URAIAN TUGAS 1 >> Pilih setiap baris dalam daftar yang memuat kata "Toggle".

BAGIAN TEKS >>
━━━━━━━━━━━━━━━━━━━━━━━━━━━━━━

Mohon tunggu...
Lisa Aprilia Gusreyna
Lisa Aprilia Gusreyna Mohon Tunggu... Penulis - Mahasiswa Fakultas Hukum Universitas Mulawarman

Pembelajar Ilmu Hukum. Mahasiswa Magister Ilmu Hukum Fakultas Hukum Universitas Gadjah Mada

Selanjutnya

Tutup

Hukum

Kemerdekaan Berserikat dan Berkumpul dalam Diskursus Demokrasi dan Hukum

6 Februari 2021   11:42 Diperbarui: 6 Februari 2021   18:29 867
+
Laporkan Konten
Laporkan Akun
Kompasiana adalah platform blog. Konten ini menjadi tanggung jawab bloger dan tidak mewakili pandangan redaksi Kompas.
Lihat foto
Sumber foto: novriadi.com

"Berbagai kebijakan hukum yang ada diharuskan untuk tidak hanya mampu "mengutopiakan" kehidupan demokrasi yang berkualitas, namun juga mencegah terjadinya berbagai upaya pencideraan terhadap demokrasi dan konstitusi."

━━━━━━━━━━━━━━━━━━━━━━━━━━━━━━

DATA MASUKAN >>
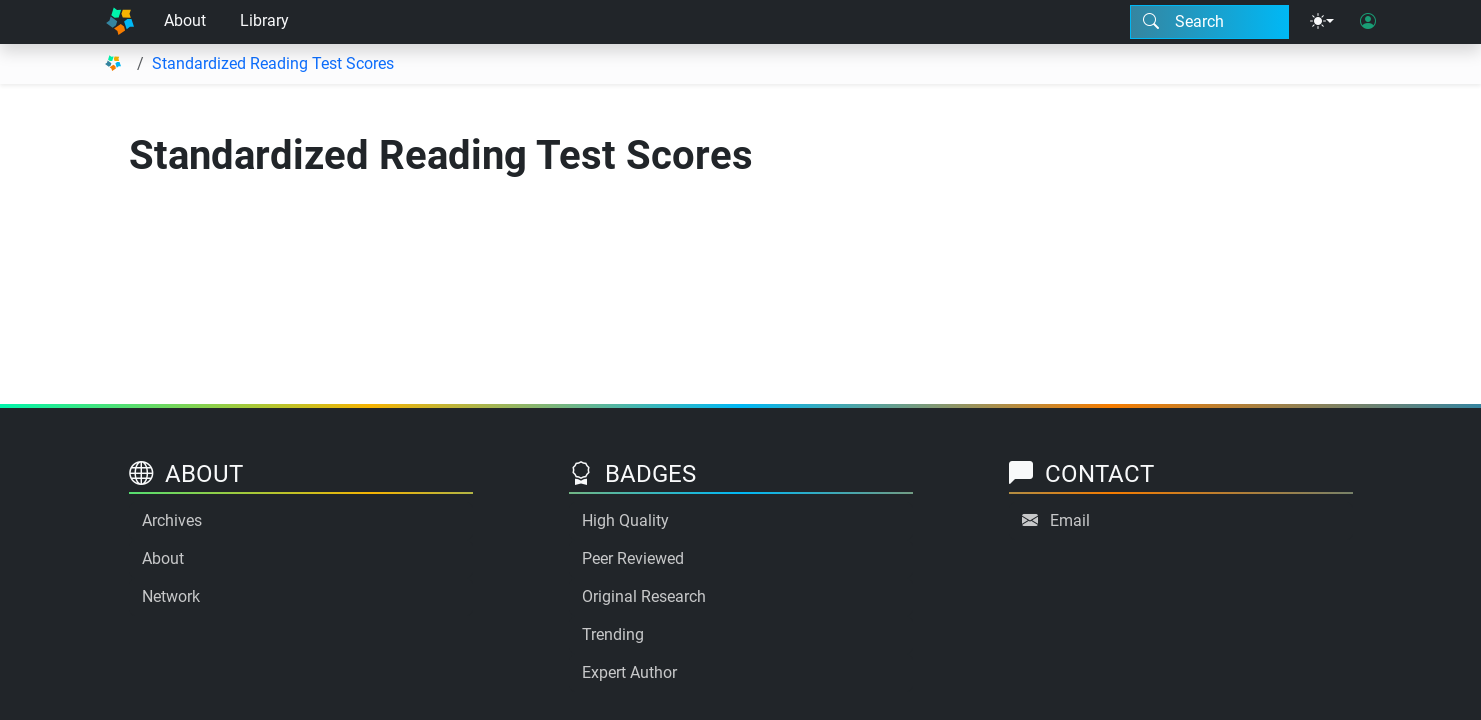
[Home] (120, 22)
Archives (172, 520)
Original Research (644, 596)
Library (264, 20)
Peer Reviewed (633, 558)
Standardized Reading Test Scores (273, 63)
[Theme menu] (1322, 22)
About (185, 20)
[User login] (1368, 22)
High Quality (625, 520)
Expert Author (629, 672)
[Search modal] (1209, 22)
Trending (613, 634)
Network (171, 596)
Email (1070, 520)
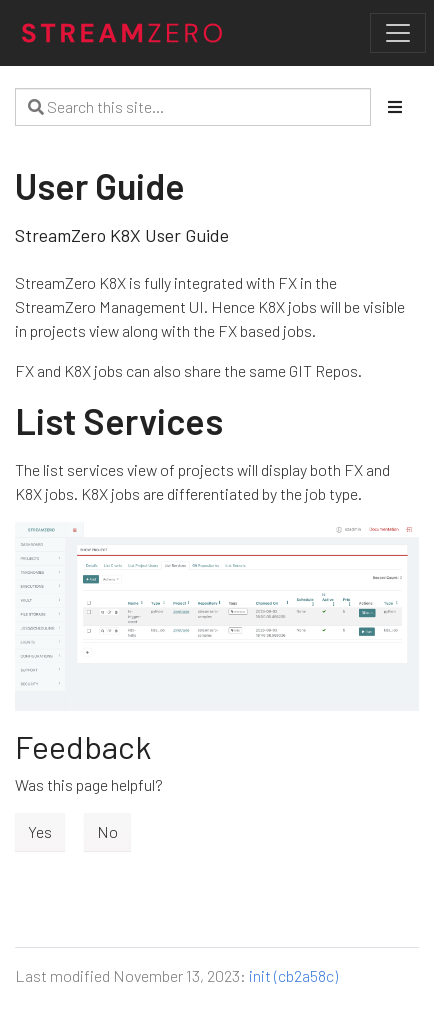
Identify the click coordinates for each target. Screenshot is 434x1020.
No (107, 831)
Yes (40, 831)
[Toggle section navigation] (395, 107)
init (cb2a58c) (293, 975)
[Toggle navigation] (398, 33)
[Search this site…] (193, 107)
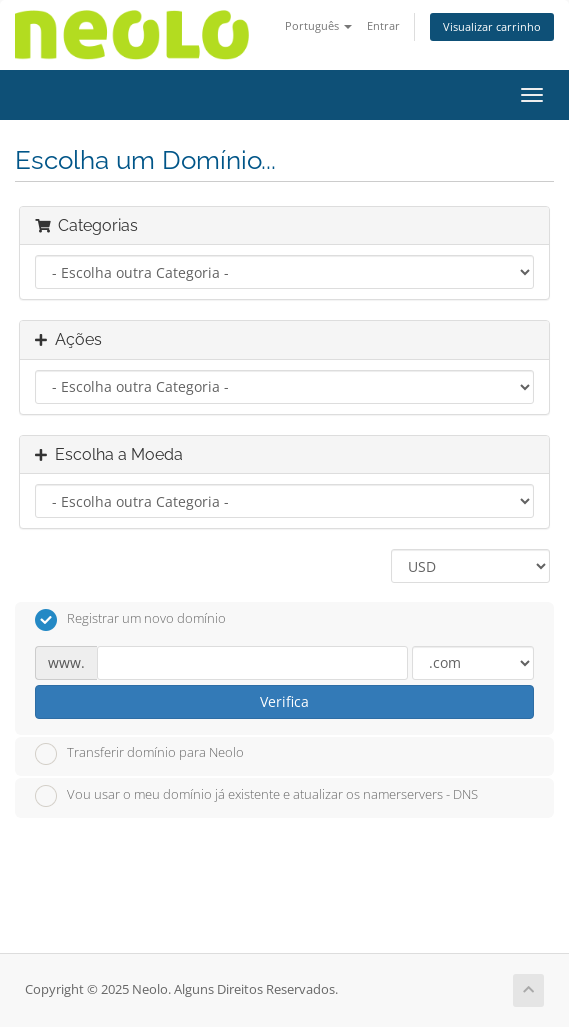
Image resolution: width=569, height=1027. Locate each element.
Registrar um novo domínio (130, 620)
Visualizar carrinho (492, 26)
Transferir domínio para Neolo (139, 754)
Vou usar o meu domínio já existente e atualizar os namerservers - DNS (256, 796)
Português (318, 25)
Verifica (284, 701)
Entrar (383, 25)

━━━━━━━━━━━━━━━━━━━━━━━━━━━━━━

URAIAN TUGAS 2 >> Menurut bagian teks, siapa yang bertanggung jawab atas konten di Kompasiana?

JAWABAN BENAR 1 >>
[Toggle section navigation] (395, 107)
[Toggle navigation] (398, 33)

JAWABAN BENAR 2 >> Konten menjadi tanggung jawab bloger dan tidak mewakili pandangan redaksi Kompas.